朝廷という言葉は中国の律令制度導入以降の朝と庭と法制度の確立が前提という難しい事を言う学者が多いですね。カタカナを使用された理由は、漢字だと、新しい時代のイメージが浮かぶので、又、漢字は意味を持つので、今回は正確に上記時代と場所を限定して、ヤマトと記述。
(2)ヤマトの意味
奈良県を表わすのに何故ヤマトと言うのか?今日のセミナーの新学説であり目玉である。長い研究生活の末に辿り着いた新説である。先生は伊勢にお住まいであり、最近突然に閃いたのは伊勢神宮の遷宮の事からだそうです。
2013年には伊勢神宮の遷宮が予定されております。今般、山口祭が執り行われ、先生はこの山口祭に注目された。
参考 伊勢神宮 神宮司庁 山口祭参照
所で、ヤマトのトは乙類のトだそうですね。山の門(ト)は甲類だそうで、山のある処(ト)も甲類であり、山の本(モト)のトは乙類だそうだ。そうすると、ヤマノモトが源義となり音縮約説によりノ、モが省略されヤマトと発音されるようになった。山の本(山の山麓)という意味であるが、これでは日本列島の何処にでもある風景である。

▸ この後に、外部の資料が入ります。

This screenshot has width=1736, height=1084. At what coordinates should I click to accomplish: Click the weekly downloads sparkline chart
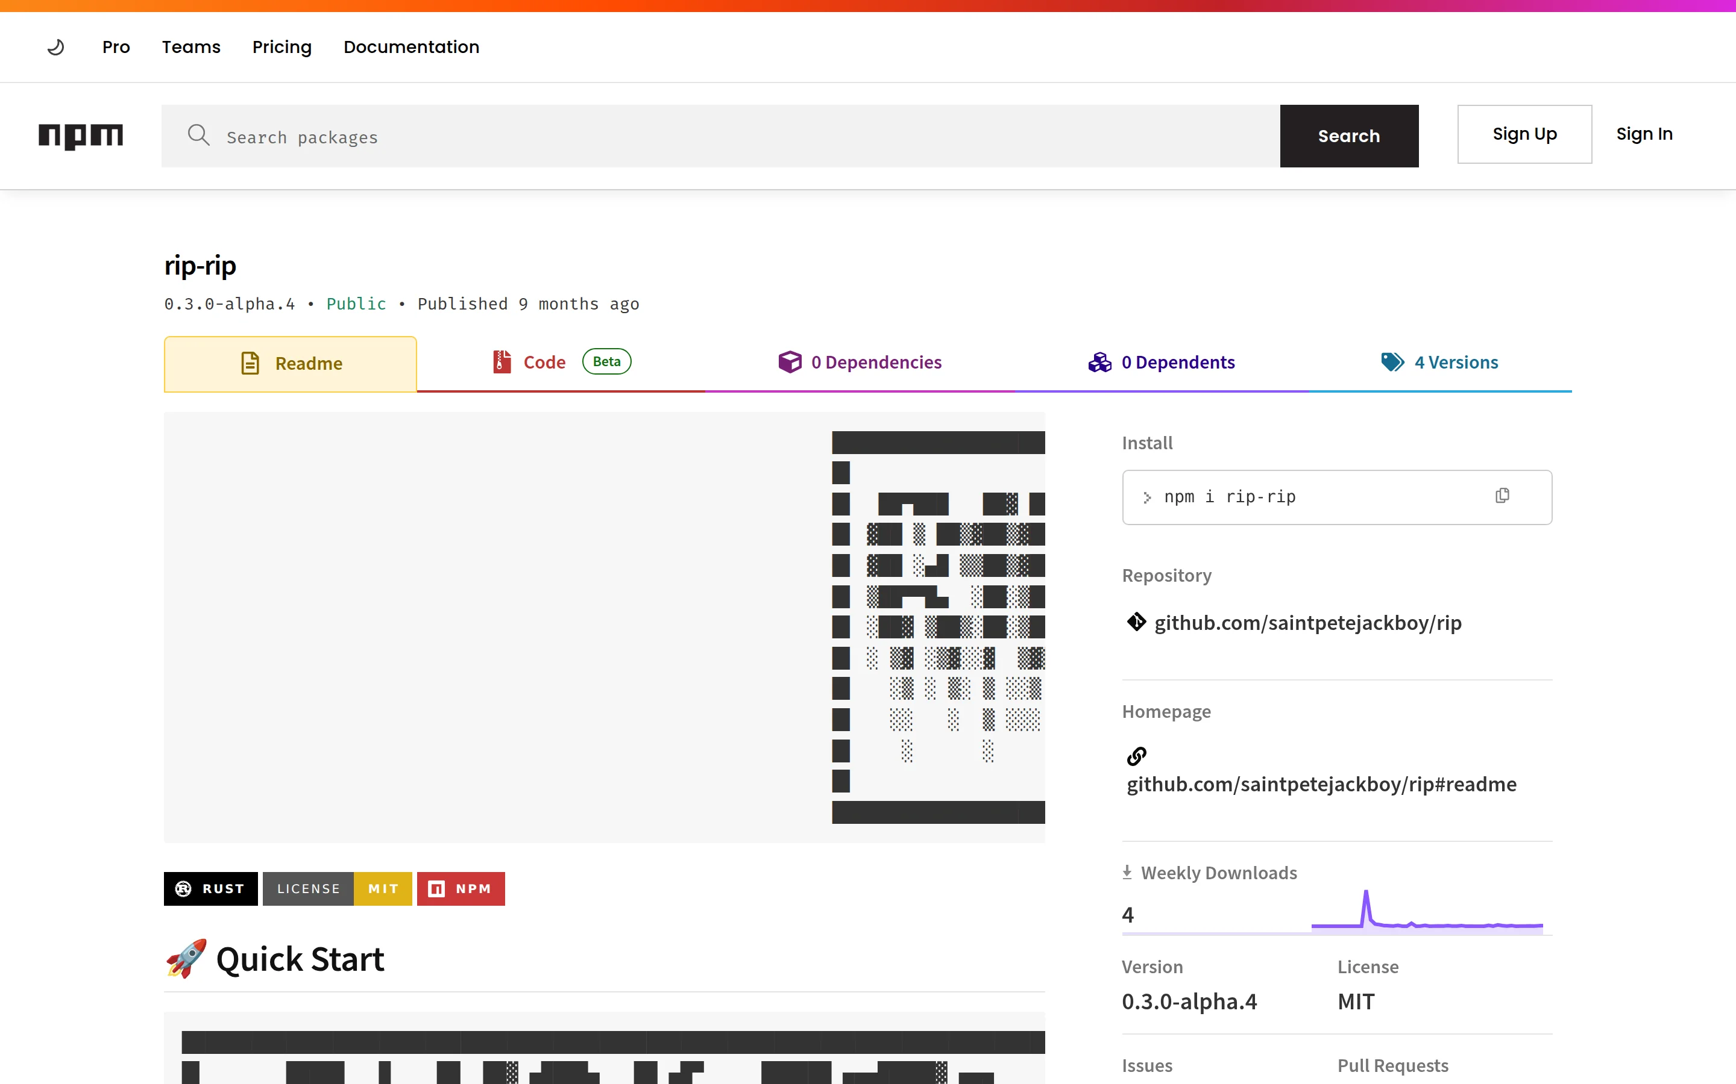(x=1426, y=914)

そこで、山口祭をヒントに山という意味は、住居建築用材を伐出す山の意味ではないか?と、辿り着いた。
延喜式を調べると山口神社は全国に15社存在した。山口神社とは建築用材を伐出す山を祀った神社である。15社のうち14社までがヤマトに集中している。(1社は山城国愛宕郡にある山口神社)
これは、他国に見られないヤマトの特徴であり、大和盆地は青垣山に囲まれ、その山麓に王宮が営まれたのである。しかし、藤原京の時代には近江の田上山(大津市南部上田上カミタナガミ)に頼らざるを得ない状況になった。従い、藤原京の時代より遥か昔の記憶がヤマトの語源ではないかという結論になる。